[Goal]
In the mill DRO thread below, rewrite the passage from "# PM-833T DRO" to "THE OUTSIDE .", changing "END CAP" to "END PLATE".

[Text shown]
□ □ □
# PM-833T DRO REFINEMENTS



## RIMSPOKE (Oct 20, 2017)

I FINALLY FINISHED UP MY DRO INSTALLATION NOW THAT  I HAVE A CHIP TRAY UNDER PM-833T MILL .
WHAT's NEW IS A LOWER COVER FOR THE Y SCALE AND A 1/4" ALUMINUM END CAP . 

THE UPPER COVER HANGS OUT FARTHER THAN THE LOWER ONE SO ANY CHIPS THAT GET DOWN THERE WILL FALL ON THE OUTSIDE .
THERE IS A DRAG CHAIN INSIDE THAT HOUSES BOTH THE X & Y CABLES . 
IT ANCHORS IN THE BACK AND TRACKS PERFECTLY THROUGH THE RANGE . 

THE Z AXIS CABLE ALSO RUNS THROUGH A DRAG CHAIN THAT HOUSES THE POWER TO THE MOTOR AND THE LED WORK LIGHT
THAT MOUNTS AROUND THE SPINDLE . CHIPS NEVER GO THERE BUT I MAY TRY TO MAKE A COVER FOR THAT ONE TOO .


----------



## tweinke (Oct 20, 2017)

Nice clean install!


----------



## 4cyclic (Oct 28, 2017)

Very nicely done.


----------



## Kiwi Canuck (Oct 30, 2017)

What size drag chain did you purchase and where did you get it from?

Thanks


----------



## RIMSPOKE (Nov 1, 2017)

What size drag chain did you purchase and where did you get it from?

THE X-Y CHAIN IS 10mm x 20mm ( INSIDE DIMENSIONS )
THE Z/ POWER CHAIN IS 10mm x 30mm . ( WIDER BECAUSE IT ALSO CARRIES THE LEAD FOR THE Z AXIS LIMIT SWITCH  )

I BOUGHT THEM ON E-BAY , 10 x 20 CHAINS ARE SURPRISINGLY CHEAP !
□ □ □
[Raw records]
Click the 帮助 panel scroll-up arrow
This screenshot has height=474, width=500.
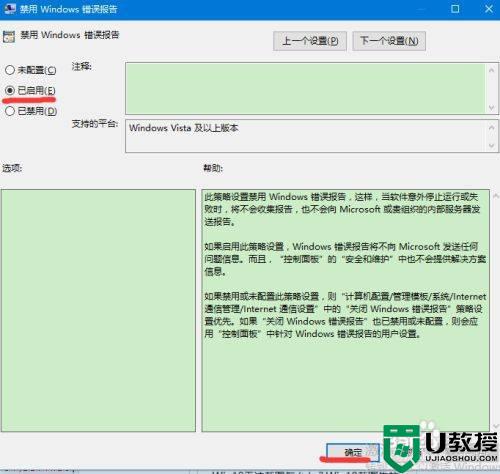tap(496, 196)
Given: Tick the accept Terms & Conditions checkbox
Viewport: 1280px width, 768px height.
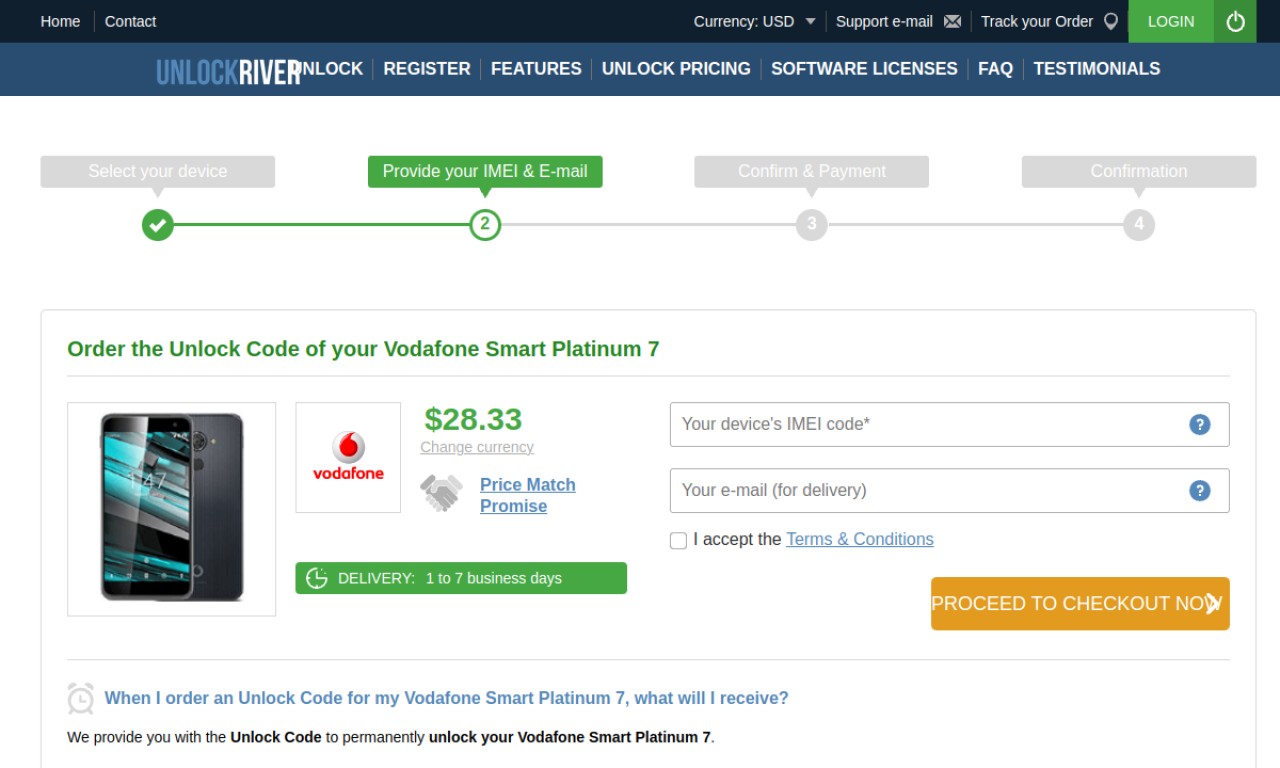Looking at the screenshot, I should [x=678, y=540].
□ □ □
[Full response]
# PM-833T DRO REFINEMENTS



## RIMSPOKE (Oct 20, 2017)

I FINALLY FINISHED UP MY DRO INSTALLATION NOW THAT  I HAVE A CHIP TRAY UNDER PM-833T MILL .
WHAT's NEW IS A LOWER COVER FOR THE Y SCALE AND A 1/4" ALUMINUM END PLATE . 

THE UPPER COVER HANGS OUT FARTHER THAN THE LOWER ONE SO ANY CHIPS THAT GET DOWN THERE WILL FALL ON THE OUTSIDE .